Hubo un tiempo en el que acudías a un medio de comunicación con la esperanza de encontrar textos, voces y palabras que respondían al decoro, a la distancia y hasta a la rigidez que implica el oficio. Estar o no de acuerdo con sus ideas era un asunto secundario. Ahora corres el riesgo de encontrarte con personas que se expresan con procacidad mal ensayada, como auténticos adolescentes, cuando no como oligofrénicos. Periodistas que quieren ser políticos, padres que quieren ser amigos, cónyuges que quieren ser dueños, profesores que olvidan que su labor es enseñar y no divertir. Existen obras de referencia a las que uno acude cuando desea refrescar estas jerarquías. Obras que revierten la confusión. Sondalezas, varas de medir, pastores eléctricos, dispositivos de verdad estética. En mi caso siempre busco refugio en el cine mudo. King Vidor es una opción segura. En esta ocasión, variando el hábito de Y el mundo marcha (The crowd, 1928), opté por el metrónomo de El gran desfile (The big parade, 1925). Verla cuidadosamente restaurada y en alta definición era un estímulo añadido.

He vuelto a asombrarme con su sencillez. Una sencillez monumental, egipcia. Cine grávido y vetón, cine que se relaciona mejor con una pirámide que con un teseracto. Más de dos horas y media de metraje reducidas a un puñado de escenas. Una composición abstracta, pulida en sus facciones como un verraco de granito. Nos obsesionamos con la duración del plano, con el exceso y la desaparición del corte cuando, desde un punto de vista dramático y analítico, es mejor atender a los bloques. A la escena, a su desarrollo interno y a su ubicación dentro de la estructura. Datos que afectan a lo grande y a lo pequeño. A nivel macro, tenemos ese templo de líneas simples y puras. A nivel micro, El gran desfile contiene secuencias dignas del Stroheim de La marcha nupcial (The wedding march, 1928). Tal es su paciencia y precisión, diría que hasta su obsesión por hacer hablar a los cuerpos. Una planificación donde la frontalidad se reconcilia con el contraplano, donde las pausas resultan necesarias por humanas, por respeto a la reacción, por necesidad de la cognición. La importancia de que el espectador comprenda que ni el director ni los personajes son omniscientes.

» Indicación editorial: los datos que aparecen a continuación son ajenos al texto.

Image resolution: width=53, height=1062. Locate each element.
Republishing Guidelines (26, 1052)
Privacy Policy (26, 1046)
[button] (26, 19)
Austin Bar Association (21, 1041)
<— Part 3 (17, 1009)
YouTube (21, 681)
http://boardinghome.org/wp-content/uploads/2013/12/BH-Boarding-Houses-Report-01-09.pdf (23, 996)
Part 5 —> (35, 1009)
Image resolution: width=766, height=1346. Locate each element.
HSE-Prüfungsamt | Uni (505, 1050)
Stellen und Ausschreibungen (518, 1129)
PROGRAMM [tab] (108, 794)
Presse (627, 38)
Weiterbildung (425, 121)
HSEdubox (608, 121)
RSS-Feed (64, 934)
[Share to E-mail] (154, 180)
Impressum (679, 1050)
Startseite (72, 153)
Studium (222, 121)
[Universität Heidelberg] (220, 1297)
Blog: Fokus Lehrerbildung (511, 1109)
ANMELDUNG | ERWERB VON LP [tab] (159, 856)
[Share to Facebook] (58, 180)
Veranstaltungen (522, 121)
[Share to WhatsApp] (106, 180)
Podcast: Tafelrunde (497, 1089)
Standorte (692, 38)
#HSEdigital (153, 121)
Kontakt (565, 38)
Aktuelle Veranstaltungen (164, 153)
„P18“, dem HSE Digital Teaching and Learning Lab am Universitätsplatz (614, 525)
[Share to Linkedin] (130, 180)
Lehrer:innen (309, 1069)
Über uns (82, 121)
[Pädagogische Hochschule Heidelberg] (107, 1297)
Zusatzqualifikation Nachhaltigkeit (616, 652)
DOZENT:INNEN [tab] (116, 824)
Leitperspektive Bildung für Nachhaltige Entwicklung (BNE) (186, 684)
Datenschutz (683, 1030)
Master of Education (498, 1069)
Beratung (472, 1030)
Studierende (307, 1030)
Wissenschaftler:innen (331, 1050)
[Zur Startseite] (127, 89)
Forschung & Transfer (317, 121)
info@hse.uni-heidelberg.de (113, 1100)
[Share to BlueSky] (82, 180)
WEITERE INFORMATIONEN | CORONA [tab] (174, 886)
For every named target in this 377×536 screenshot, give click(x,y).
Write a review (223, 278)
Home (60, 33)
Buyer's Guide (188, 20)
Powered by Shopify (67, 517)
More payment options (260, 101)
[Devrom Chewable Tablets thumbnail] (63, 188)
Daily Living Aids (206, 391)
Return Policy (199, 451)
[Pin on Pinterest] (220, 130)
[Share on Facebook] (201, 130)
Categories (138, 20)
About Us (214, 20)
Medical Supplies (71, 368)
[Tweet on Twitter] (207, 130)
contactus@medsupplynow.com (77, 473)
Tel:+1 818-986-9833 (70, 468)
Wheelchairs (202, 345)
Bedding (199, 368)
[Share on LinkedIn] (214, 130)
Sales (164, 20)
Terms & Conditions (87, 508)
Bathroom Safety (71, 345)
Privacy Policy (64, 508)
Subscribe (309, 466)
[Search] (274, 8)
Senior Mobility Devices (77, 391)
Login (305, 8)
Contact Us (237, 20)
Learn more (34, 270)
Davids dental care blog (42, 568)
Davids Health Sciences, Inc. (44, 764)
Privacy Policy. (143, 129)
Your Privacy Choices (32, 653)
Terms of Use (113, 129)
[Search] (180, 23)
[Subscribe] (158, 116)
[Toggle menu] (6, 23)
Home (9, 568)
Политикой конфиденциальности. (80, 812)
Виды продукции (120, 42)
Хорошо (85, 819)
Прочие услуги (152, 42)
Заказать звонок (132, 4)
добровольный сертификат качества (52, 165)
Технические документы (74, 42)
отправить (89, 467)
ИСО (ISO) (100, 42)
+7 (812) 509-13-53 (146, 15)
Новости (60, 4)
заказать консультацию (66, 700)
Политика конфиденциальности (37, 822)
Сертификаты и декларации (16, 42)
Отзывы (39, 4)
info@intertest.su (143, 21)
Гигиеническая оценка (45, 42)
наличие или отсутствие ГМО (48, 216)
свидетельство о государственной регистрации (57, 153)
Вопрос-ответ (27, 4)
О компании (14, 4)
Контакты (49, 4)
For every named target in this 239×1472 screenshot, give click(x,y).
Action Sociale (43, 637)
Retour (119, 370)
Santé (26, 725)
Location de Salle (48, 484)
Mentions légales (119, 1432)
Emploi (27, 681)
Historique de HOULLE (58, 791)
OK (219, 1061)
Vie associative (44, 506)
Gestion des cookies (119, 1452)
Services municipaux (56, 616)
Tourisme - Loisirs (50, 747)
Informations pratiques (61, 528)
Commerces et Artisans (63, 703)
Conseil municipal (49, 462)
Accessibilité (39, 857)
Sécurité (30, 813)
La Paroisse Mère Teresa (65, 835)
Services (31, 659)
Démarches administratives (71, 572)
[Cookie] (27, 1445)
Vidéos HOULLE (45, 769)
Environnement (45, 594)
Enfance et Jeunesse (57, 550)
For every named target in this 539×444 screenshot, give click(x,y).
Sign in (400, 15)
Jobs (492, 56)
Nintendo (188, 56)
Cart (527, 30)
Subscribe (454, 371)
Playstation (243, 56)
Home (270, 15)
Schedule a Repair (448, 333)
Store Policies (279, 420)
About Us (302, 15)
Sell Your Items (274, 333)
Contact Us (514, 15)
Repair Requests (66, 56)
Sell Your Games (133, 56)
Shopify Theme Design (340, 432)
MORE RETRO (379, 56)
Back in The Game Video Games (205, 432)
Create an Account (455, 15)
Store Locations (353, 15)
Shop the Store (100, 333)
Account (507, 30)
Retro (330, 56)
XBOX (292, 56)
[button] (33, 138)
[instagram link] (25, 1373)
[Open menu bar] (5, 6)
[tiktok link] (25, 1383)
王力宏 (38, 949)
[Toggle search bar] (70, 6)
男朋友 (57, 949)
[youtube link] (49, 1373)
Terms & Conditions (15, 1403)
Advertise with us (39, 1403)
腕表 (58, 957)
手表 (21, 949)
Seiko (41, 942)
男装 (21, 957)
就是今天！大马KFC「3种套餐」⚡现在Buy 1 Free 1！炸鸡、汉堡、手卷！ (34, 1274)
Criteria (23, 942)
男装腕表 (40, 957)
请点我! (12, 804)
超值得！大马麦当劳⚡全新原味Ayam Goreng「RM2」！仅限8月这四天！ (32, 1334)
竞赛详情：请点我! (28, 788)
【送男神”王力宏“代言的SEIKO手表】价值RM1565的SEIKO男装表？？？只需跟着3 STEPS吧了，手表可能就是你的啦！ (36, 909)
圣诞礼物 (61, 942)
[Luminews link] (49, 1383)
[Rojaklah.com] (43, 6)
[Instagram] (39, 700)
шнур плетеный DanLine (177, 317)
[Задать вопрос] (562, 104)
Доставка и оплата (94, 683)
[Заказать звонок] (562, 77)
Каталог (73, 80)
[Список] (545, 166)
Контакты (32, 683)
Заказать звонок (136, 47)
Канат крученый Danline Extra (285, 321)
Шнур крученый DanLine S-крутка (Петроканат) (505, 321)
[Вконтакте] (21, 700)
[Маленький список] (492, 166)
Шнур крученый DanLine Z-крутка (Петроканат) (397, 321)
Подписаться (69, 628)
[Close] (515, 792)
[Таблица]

Melisande y Jim se conocen en el establo de la pantomima. Es ahí, entre estiércol y purines, donde se acantona la tropa y la amistad. Todo surge gracias un bacín y, sobre todo, a un puttee. Este tipo de pernera establece una primera relación de complicidad. Lazo material, puro signo al que Vidor dotará de símbolo en el momento apropiado. La pernera se arrastra por el barro con la misma flacidez que otro objeto posterior: el chicle. Sin idioma compartido y ante la vulgaridad de los gestos, Vidor prefiere el lenguaje de los objetos. Melisande se prestará poco después a anudarle la pernera. Jim, en ese instante, aprovecha para buscar su trasero con la mirada.


Pasan los días, la amistad evoluciona y el batallón es movilizado. Jim parte hacia el frente y Melisande se agarra a su pierna. La muchacha sabe perfectamente lo que hace: abrazarse a una ausencia. La noche anterior fue la noche del primer beso, la del primer coito elíptico. A esa unión nunca vista habríamos llegado a través de una escena donde Jim descendía de un árbol. En la huida y reaparición, el soldado dejaba sus extremidades seccionadas por el encuadre. Ahora, en la despedida, Melisande se agarra a otra de sus piernas, a la izquierda, a la impar, a la compañera de aquella que los unió. Aquel puttee era la amistad y la diversión; esta otra, la carnalidad y el amor. Jim, lógicamente, perderá esa pierna en combate. De vuelta en el hogar, Vidor lo encuadra impedido por la hoja de una puerta y con un foco a la espalda. Sombra incompleta, miembro fantasma que duele, que hormiguea. Entre el vértice de la sombra y el muñón de realidad, un vacío, otro fantasma: el de Melisande. Jim, curtido de cieno y de rastrojo, debe enfrentar el pulcro reflejo del parqué, la intolerable suavidad de la alfombra.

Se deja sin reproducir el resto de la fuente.